The training sessions were held on 45 consecutive days three times a week, with a mean duration of 30 min, according to the results obtained during the maximum effort test. Total training time depended on the parameters evaluated. During the sessions, heart rate was monitored and kept at the values established for LV1. Blood pressure measurements were made before and after each training session.

Data on leg movements (PLM) were analyzed by the Wilcoxon matched paired test. The level of significance was set at P<0.05.

Results and discussion

The mean values obtained for the ergospirometric test referring to the maximum effort on an arm cycle ergometer (VO2peak, ml kg−1 min−1 – peak O2 consumption, HR bpm – heart rate, POMAX Watts – Maximum power) are shown in Table 1.

Table 1 Values referring to the maximum effort test

The present results suggest an effective reduction of PLM in subjects with spinal cord injury after an appropriate program of aerobic physical exercise, with a statistically significant relative decline in PLM rate when basal values (Phase 1) were compared to final values (Phase VI) Table 2.

Table 2 Results obtained in the PSG evaluation during the phases analyzed

Sherrill et al17 compared regular and sporadic practice of physical activity in people with sleep disorders and demonstrated that both men and women had a significant reduction of these disorders when practicing a regular program of physical activity. Youngstedt et al18 also demonstrated a positive correlation between physical exercise and a good night's sleep.

Which may be explained by increased activity of the opioid system, with increased β-endorphin release during exercise. Goldfarb19 demonstrated increased β-endorphin levels in the blood stream in response to aerobic and anaerobic exercise, suggesting that, according to the type of exercise, different mechanisms may be involved in the regulation of β-endorphin release.

β-Endorphins are endogenous morphine-like opioid that interact with opioid receptors in the brain areas involved in the transmission of information about pain. β-Endorphin forms in the anterior pituitary from β-lipotrophin, which in turn is generated during the formation of adrenocorticotropic hormone (ACTH).20 Since different studies have demonstrated the effectiveness of the opioid system in the reduction of PLM and data obtained in our studies (protocol) may suggest the hypothesis that these mechanisms may interact with the consequent release of β-endorphin during aerobic physical exercise, we propose that these peptides may influence the reduction of PLM during sleep.

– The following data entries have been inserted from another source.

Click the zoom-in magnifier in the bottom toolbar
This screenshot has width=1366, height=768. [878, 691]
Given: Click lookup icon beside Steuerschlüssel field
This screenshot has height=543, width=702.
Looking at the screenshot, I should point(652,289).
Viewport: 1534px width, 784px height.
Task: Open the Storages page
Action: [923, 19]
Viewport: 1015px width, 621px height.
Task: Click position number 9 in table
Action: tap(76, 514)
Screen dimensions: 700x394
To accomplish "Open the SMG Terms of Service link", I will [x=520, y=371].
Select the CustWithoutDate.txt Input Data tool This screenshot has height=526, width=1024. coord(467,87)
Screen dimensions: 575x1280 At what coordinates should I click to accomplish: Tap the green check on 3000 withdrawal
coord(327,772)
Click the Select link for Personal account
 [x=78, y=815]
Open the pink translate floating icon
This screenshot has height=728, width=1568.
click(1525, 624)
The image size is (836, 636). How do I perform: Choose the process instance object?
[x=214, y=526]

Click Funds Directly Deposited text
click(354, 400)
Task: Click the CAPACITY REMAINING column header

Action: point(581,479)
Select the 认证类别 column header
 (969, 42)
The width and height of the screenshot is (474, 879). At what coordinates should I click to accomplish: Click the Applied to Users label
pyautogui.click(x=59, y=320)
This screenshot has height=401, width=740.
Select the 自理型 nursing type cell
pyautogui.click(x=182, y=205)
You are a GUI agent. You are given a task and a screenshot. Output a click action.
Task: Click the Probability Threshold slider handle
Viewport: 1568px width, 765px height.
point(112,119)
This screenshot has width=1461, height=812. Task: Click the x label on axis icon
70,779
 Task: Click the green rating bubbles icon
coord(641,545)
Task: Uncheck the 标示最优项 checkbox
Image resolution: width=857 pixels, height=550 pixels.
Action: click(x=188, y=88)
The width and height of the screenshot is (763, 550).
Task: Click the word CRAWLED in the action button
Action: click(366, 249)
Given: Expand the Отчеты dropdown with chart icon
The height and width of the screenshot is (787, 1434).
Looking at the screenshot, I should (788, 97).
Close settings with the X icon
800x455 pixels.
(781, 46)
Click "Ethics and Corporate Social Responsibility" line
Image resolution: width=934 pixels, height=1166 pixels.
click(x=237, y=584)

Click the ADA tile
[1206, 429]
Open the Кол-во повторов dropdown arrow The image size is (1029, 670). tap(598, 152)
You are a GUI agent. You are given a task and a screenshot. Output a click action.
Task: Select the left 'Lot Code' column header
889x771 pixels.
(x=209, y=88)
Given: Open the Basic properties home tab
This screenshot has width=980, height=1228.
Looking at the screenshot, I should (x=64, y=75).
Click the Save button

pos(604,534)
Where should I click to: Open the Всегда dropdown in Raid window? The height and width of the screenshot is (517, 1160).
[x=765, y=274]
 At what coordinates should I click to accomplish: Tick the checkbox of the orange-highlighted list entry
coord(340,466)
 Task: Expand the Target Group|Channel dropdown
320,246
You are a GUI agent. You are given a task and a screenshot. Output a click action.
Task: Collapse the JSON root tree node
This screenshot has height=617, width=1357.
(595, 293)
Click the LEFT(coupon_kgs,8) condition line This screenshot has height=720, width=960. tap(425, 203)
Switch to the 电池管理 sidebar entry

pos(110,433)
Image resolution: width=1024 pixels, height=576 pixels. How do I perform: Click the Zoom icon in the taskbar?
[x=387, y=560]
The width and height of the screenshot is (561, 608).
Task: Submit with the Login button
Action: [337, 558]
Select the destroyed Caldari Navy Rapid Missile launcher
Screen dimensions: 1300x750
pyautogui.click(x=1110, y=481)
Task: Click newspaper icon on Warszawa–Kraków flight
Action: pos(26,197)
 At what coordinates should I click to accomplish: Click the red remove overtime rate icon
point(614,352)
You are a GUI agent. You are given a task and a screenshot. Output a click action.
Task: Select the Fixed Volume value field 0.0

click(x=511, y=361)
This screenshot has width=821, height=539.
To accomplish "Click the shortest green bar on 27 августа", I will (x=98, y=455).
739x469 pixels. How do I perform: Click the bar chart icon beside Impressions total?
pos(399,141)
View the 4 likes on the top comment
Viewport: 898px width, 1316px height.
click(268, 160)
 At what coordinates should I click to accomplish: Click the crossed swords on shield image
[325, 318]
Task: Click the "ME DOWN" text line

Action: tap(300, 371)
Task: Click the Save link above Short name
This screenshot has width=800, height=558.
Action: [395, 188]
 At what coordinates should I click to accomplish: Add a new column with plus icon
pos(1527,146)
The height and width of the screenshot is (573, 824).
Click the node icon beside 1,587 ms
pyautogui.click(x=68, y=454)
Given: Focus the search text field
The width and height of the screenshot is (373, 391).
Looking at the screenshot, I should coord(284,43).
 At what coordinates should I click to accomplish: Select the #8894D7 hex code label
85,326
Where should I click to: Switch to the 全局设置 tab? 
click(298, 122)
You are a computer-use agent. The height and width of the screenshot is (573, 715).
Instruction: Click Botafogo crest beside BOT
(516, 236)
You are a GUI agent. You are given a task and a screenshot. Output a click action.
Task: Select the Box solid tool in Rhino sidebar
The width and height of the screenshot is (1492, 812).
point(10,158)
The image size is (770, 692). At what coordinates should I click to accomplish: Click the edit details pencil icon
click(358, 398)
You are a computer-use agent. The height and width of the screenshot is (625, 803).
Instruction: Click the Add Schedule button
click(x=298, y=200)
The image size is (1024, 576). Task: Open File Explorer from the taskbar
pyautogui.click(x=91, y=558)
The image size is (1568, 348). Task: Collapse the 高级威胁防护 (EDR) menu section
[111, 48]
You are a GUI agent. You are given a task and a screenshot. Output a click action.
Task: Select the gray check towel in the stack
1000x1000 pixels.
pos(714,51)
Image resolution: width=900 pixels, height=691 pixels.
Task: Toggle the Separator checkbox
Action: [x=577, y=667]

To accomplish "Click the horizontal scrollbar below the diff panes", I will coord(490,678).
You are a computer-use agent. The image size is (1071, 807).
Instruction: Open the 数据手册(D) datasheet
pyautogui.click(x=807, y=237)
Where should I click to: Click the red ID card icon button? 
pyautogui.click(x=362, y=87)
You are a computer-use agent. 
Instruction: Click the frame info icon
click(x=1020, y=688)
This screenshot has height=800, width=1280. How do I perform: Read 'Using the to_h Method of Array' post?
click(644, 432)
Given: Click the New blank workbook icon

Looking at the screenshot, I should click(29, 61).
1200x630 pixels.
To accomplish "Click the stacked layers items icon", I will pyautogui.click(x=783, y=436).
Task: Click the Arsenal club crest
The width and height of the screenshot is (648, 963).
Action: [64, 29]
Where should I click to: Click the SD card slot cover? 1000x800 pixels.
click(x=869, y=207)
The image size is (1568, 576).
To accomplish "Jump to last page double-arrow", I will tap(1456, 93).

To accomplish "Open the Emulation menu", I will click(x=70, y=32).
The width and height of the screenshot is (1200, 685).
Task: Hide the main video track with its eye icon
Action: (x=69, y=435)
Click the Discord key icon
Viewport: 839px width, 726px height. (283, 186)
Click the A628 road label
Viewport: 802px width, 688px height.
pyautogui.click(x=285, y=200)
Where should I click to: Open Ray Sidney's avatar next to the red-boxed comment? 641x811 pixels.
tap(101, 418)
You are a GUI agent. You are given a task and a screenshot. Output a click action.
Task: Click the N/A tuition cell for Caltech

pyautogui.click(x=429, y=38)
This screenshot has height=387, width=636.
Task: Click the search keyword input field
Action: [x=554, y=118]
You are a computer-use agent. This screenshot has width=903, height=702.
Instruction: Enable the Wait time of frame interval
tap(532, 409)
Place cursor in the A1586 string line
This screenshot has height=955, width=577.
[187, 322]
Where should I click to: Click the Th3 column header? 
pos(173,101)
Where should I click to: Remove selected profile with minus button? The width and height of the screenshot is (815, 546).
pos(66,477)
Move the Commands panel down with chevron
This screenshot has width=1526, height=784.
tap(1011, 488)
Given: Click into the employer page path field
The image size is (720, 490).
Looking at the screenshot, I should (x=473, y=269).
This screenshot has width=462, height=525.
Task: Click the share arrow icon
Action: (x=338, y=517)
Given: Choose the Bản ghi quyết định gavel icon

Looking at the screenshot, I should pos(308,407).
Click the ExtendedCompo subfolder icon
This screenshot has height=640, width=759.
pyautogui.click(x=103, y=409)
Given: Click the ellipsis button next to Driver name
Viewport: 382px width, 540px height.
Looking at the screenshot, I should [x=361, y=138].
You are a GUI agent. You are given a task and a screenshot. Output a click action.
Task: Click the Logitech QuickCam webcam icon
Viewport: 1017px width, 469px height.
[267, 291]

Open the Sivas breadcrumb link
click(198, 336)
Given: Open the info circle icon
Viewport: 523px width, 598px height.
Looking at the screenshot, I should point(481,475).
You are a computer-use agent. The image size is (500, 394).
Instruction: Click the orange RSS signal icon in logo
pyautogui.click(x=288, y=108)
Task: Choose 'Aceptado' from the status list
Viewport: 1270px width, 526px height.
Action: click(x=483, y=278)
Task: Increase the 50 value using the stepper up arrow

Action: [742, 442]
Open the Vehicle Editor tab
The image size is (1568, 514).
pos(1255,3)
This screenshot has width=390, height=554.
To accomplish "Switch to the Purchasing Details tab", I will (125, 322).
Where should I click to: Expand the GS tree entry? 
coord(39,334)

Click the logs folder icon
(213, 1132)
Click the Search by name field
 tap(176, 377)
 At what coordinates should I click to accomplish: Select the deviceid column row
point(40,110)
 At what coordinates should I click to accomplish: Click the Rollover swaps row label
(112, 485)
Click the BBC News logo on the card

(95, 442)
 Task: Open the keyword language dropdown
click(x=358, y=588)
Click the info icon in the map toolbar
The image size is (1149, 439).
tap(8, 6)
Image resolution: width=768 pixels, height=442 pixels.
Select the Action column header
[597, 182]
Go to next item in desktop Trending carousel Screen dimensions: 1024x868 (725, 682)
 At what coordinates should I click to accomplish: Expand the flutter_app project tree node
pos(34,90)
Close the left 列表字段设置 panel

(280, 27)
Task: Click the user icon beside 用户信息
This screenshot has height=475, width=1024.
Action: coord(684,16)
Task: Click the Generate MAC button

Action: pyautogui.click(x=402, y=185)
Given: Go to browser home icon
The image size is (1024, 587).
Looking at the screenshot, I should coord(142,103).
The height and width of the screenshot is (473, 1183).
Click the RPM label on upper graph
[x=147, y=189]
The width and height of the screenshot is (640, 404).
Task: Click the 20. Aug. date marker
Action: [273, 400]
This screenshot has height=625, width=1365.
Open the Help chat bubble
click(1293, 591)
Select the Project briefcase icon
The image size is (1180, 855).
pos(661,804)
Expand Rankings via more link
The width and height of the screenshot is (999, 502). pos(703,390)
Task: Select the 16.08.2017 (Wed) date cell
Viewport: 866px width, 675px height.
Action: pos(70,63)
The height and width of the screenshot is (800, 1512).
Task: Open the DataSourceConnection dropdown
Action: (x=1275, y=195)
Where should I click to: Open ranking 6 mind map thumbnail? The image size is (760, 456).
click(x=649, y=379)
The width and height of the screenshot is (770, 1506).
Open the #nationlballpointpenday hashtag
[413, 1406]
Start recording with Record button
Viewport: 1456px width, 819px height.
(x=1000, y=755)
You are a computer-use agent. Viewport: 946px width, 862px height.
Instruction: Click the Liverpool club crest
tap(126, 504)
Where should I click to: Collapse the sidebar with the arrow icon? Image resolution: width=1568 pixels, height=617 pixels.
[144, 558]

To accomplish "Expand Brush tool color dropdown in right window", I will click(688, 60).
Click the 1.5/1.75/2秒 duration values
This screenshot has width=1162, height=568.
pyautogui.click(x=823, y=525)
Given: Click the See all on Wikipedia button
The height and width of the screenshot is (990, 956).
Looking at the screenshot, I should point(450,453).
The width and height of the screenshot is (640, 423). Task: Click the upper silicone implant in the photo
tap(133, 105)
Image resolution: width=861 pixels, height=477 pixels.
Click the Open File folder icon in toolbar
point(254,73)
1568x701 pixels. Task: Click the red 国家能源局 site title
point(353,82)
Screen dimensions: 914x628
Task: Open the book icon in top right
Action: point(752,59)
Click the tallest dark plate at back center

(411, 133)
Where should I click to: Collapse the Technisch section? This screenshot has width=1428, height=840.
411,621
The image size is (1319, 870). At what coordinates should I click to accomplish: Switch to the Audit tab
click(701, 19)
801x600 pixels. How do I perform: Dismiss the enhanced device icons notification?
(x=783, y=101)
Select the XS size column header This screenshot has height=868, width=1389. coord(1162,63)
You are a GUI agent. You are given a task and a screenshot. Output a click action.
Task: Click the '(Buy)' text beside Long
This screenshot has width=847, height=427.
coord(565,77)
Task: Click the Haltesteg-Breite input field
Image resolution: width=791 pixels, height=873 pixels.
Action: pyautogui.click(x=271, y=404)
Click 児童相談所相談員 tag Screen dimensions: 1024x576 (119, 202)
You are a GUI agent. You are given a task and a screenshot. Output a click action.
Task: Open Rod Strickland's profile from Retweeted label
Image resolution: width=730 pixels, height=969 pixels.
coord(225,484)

However, a limiting factor in our study was that β-endorphin levels were not measured before, during or after physical exercise or during sleep. The same protocol with determination of β-endorphin is being currently evaluated in another study on volunteers with pathological PLM scores who have no spinal cord injury.

Conclusion

The leg movements observed in our volunteers with total spinal cord section cannot be correlated with RLS, since they do not have the same clinical description, but they may be correlated with PLM.6,13,17,19 The present study demonstrates a significant reduction of PLM after systematized aerobic physical exercise.

The decrease in PLM after physical activity may be due to the release of β-endorphin, showing the participation of the opioid system.

On the basis of the results obtained, aerobic physical exercise with training intensity and volume at LV1, can be seen as a first approach to the treatment of PLM, since its benefits in terms of quality of life and sleep have been reported, while pharmacological treatment should be applied only to paraplegic individuals who do not respond to treatment with aerobic physical exercise.